Figure: Mock configuration
4.2 Scenario‑Based Testing
We employ component‑based, keyword‑driven, and data‑driven automation to construct reusable test actions.
Component‑based automation
Keyword‑driven automation
Data‑driven automation
Components from the data factory are wrapped as keywords, enabling rapid scenario composition.
Figure: Keyword configuration
4.2.1 Components and Keywords
External system functionalities and risk‑control actions are encapsulated as components and then exposed as keywords for scenario building.
Figure: Keyword configuration
4.2.2 Scenario Orchestration
We add expected steps (keywords), adjust order, and provide input parameters for each step.
Figure: Scenario orchestration
4.2.3 Scenario Execution
During execution, scenario inputs become global variables; each step reads and updates these variables, achieving data‑driven flow.
Figure: Scenario execution
4.3 Scenario Replay
4.3.1 Historical Scenario Replay
Failed cases are recorded with their inputs and steps; replaying them validates bug fixes.
4.3.2 Requirement Scenario Library
Requirement‑level configurations (strategies, features, completions) are stored, enabling impact queries and reuse across regressions.
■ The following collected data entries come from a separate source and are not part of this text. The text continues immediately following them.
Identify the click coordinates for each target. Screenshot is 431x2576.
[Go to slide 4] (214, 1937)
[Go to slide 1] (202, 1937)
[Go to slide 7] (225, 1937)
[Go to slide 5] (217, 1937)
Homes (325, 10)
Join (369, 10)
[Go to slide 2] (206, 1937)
Figure: Requirement scenario library
5. Global Interception
Risk‑control accuracy depends on upstream field completeness. To proactively catch non‑compliant data, we introduced a full‑domain interception mechanism in the pre‑environment.
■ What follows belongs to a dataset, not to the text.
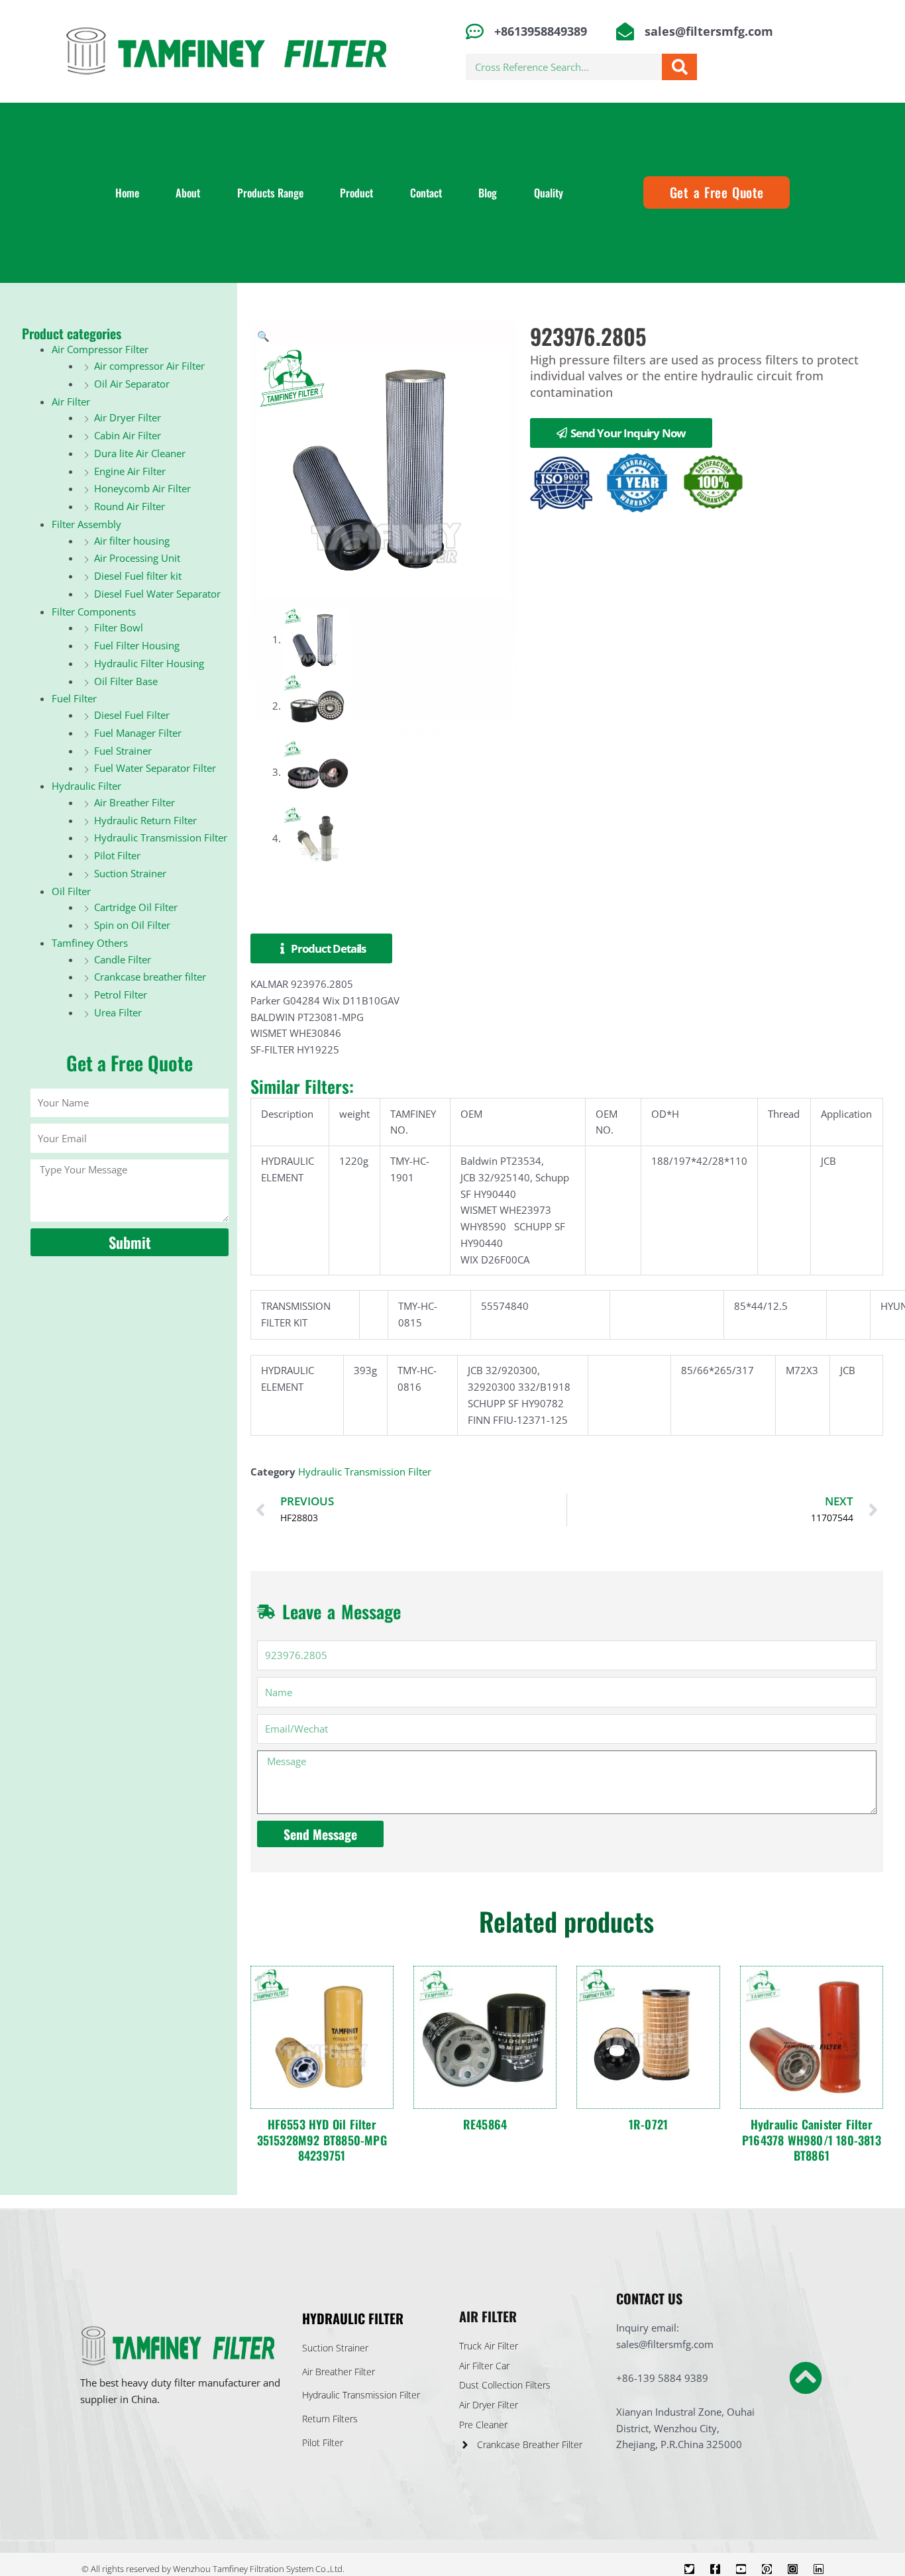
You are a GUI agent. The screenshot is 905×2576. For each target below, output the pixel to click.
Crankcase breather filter (150, 976)
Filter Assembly (86, 524)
5.1 Global Interception Solution
All changes first pass through a pre‑environment where a full‑traffic control policy validates fields against compliance rules, returning intercept codes and notifying testers.
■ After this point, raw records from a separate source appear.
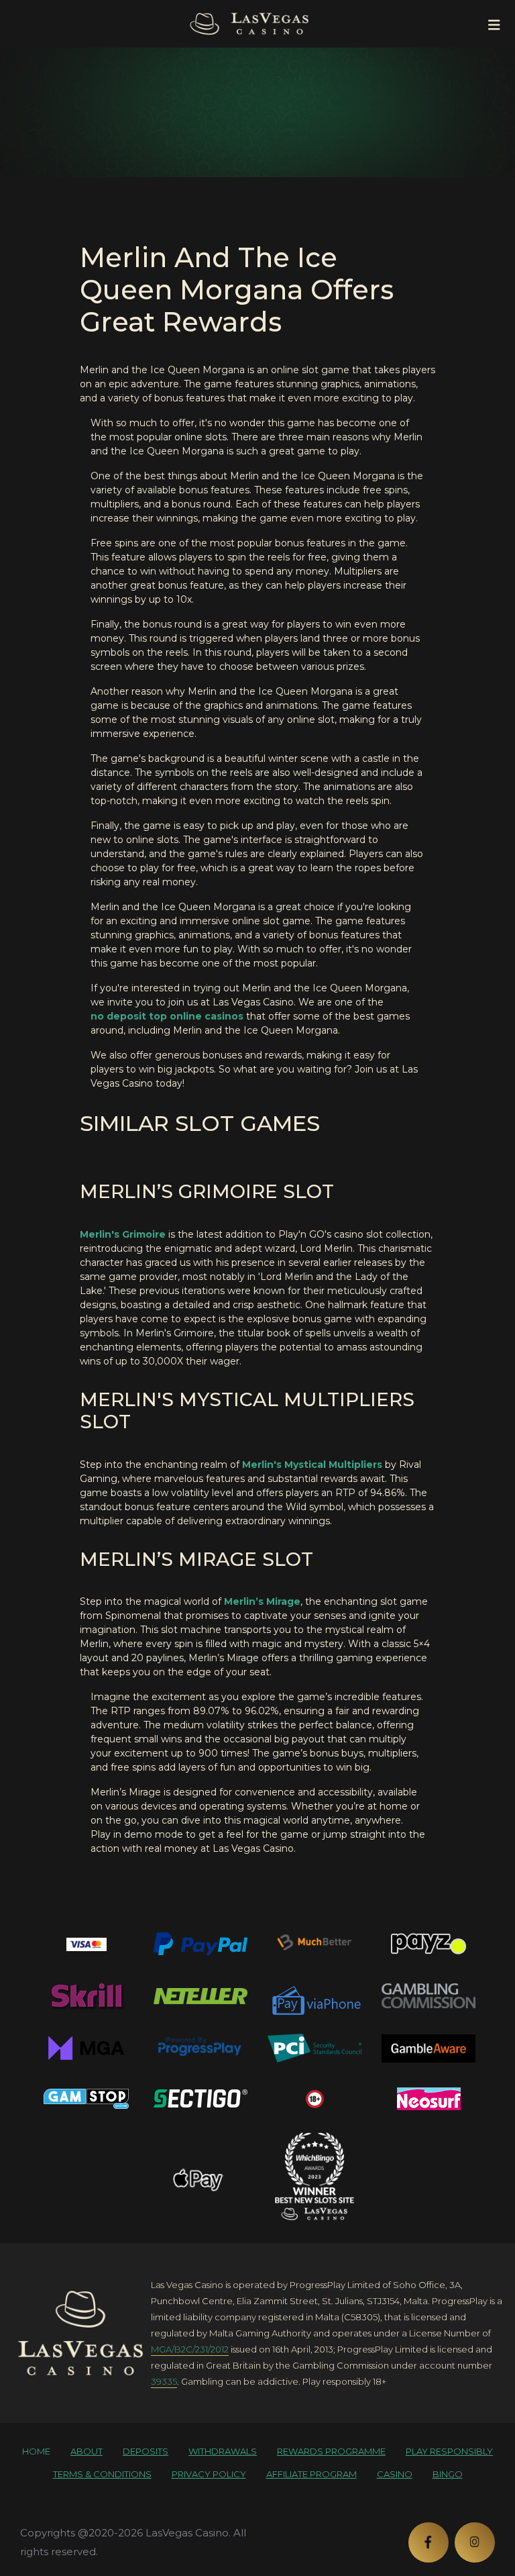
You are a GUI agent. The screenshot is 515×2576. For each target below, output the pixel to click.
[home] (80, 2333)
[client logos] (86, 1944)
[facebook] (428, 2542)
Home (36, 2451)
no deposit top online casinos (167, 1016)
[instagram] (475, 2542)
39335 (164, 2381)
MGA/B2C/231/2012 (190, 2349)
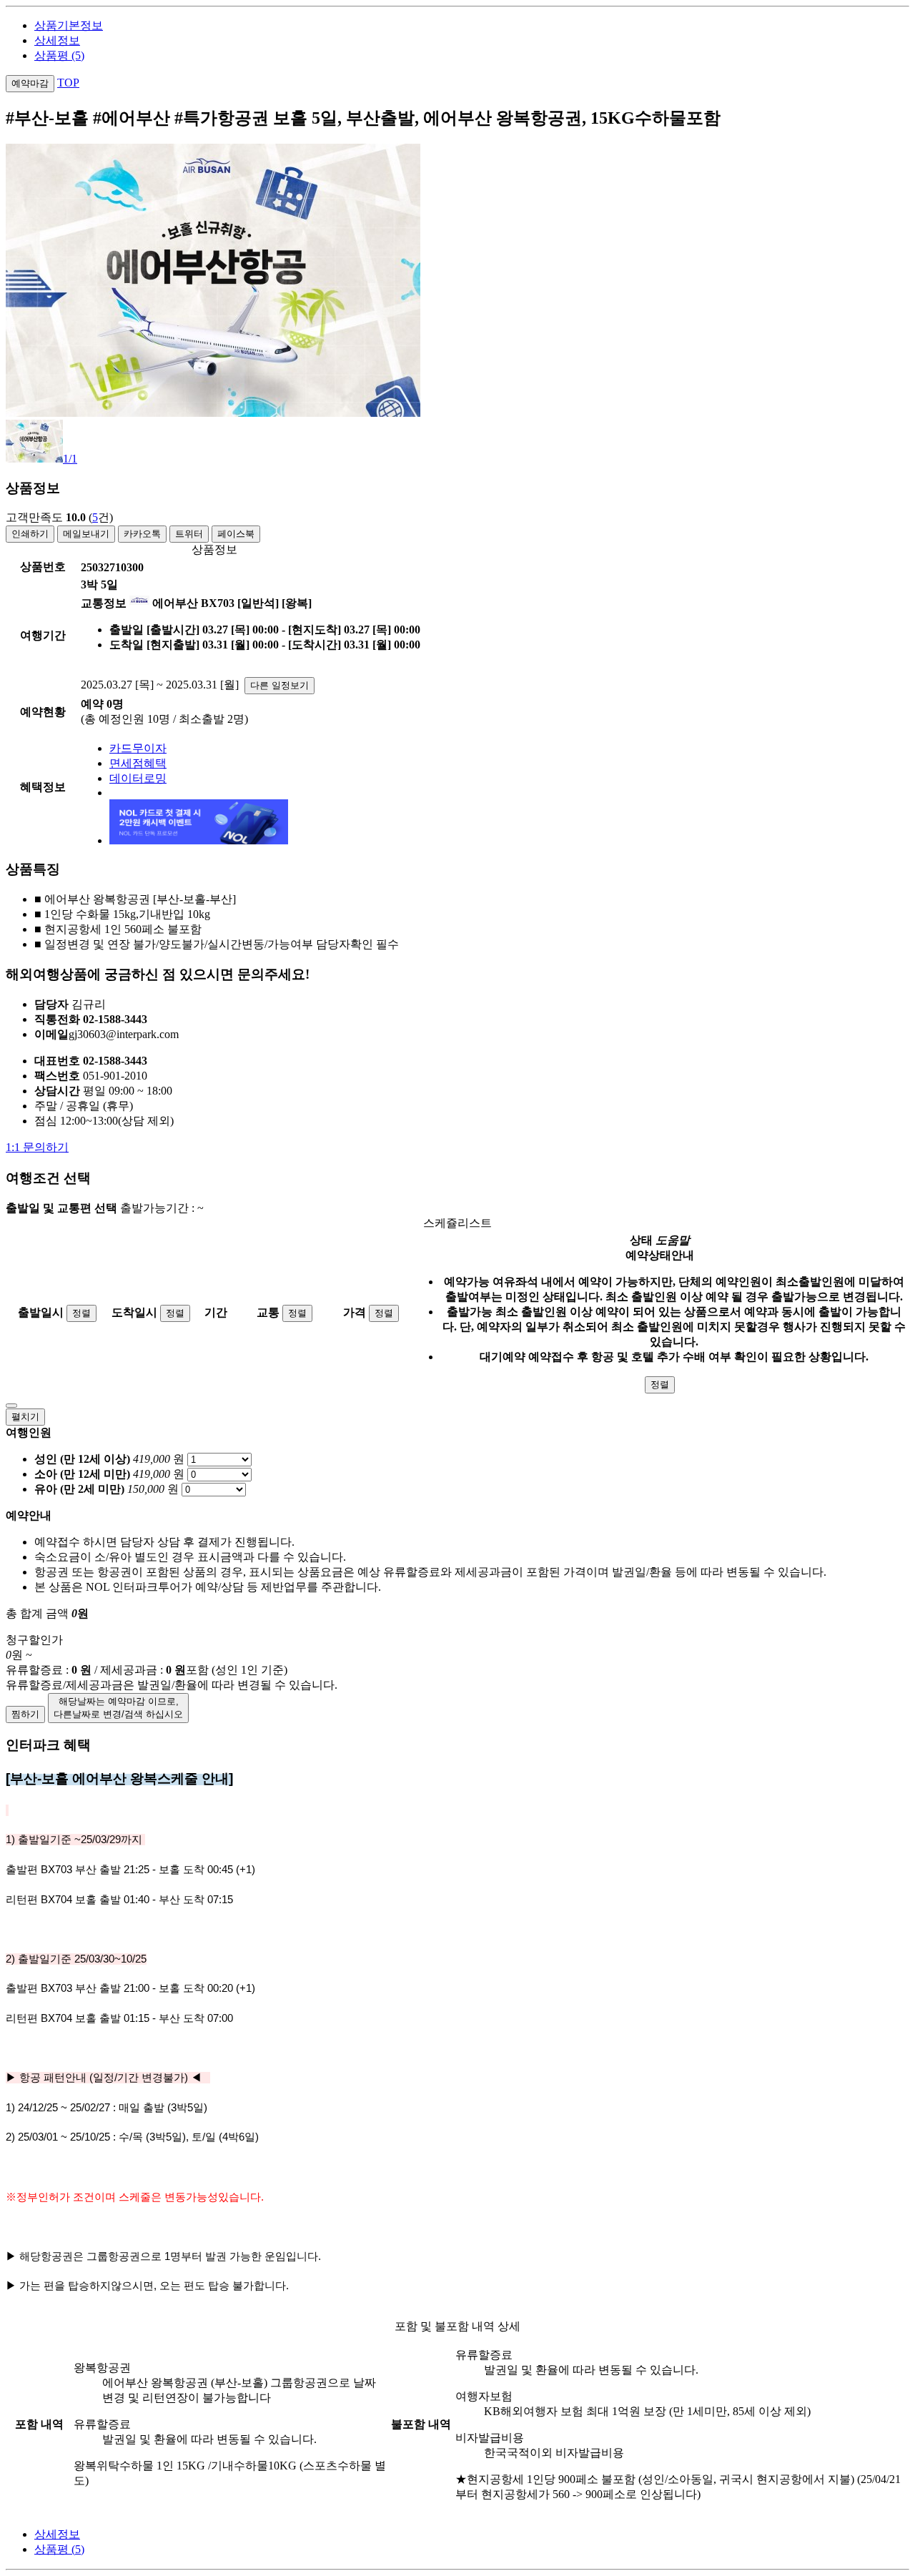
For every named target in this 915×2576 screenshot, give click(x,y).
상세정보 (57, 40)
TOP (68, 83)
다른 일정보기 (279, 685)
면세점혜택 (138, 763)
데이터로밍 (138, 778)
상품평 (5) (59, 55)
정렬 (81, 1313)
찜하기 (25, 1714)
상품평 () (59, 2549)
Figure: Global interception solution
5.2 Global Risk‑Control Strategy
Compliance conditions are derived from interface docs (e.g., user_type == 2 && ep_id is empty) and combined into interception policies that block non‑compliant requests.
Figure: Strategy rollout process
5.3 Issue Tracking
Intercepted flows trigger Feishu notifications; testers create follow‑up tickets to investigate and resolve data quality defects.
Figure: Interception follow‑up ticket
5.4 Intercept Bug Tracking
Long‑standing issues are catalogued and periodically pushed to product owners for resolution.
Figure: Pending bug list
6. Results and Benefits
6.1 End‑to‑End Efficiency Gains
Risk‑control scenario testing: 100+ data‑bound scenarios, 2000+ executions, delivering 600+ hours of efficiency.
Full‑process improvement: total effort reduced from 26 hours to 2.58 hours .
6.2 Data Quality Improvement
Global interception: 60+ policies blocked >70 k abnormal flows, generated 80+ tickets, uncovered 40+ data defects.
Product documentation standards: identified 20+ doc issues, improving upstream data contracts.
Online data quality: mitigated mis‑judgment risk for 8.71% of traffic .
7. Future Outlook
We plan to further enhance risk‑control testing with AI‑driven capabilities.
Intelligence: apply deep learning to auto‑label abnormal traffic, reducing manual effort.
Smart: auto‑generate functional and automation test cases from the strategy graph.
Intelligent Testing: bind cases to scenarios, combine traffic replay for AI‑assisted validation.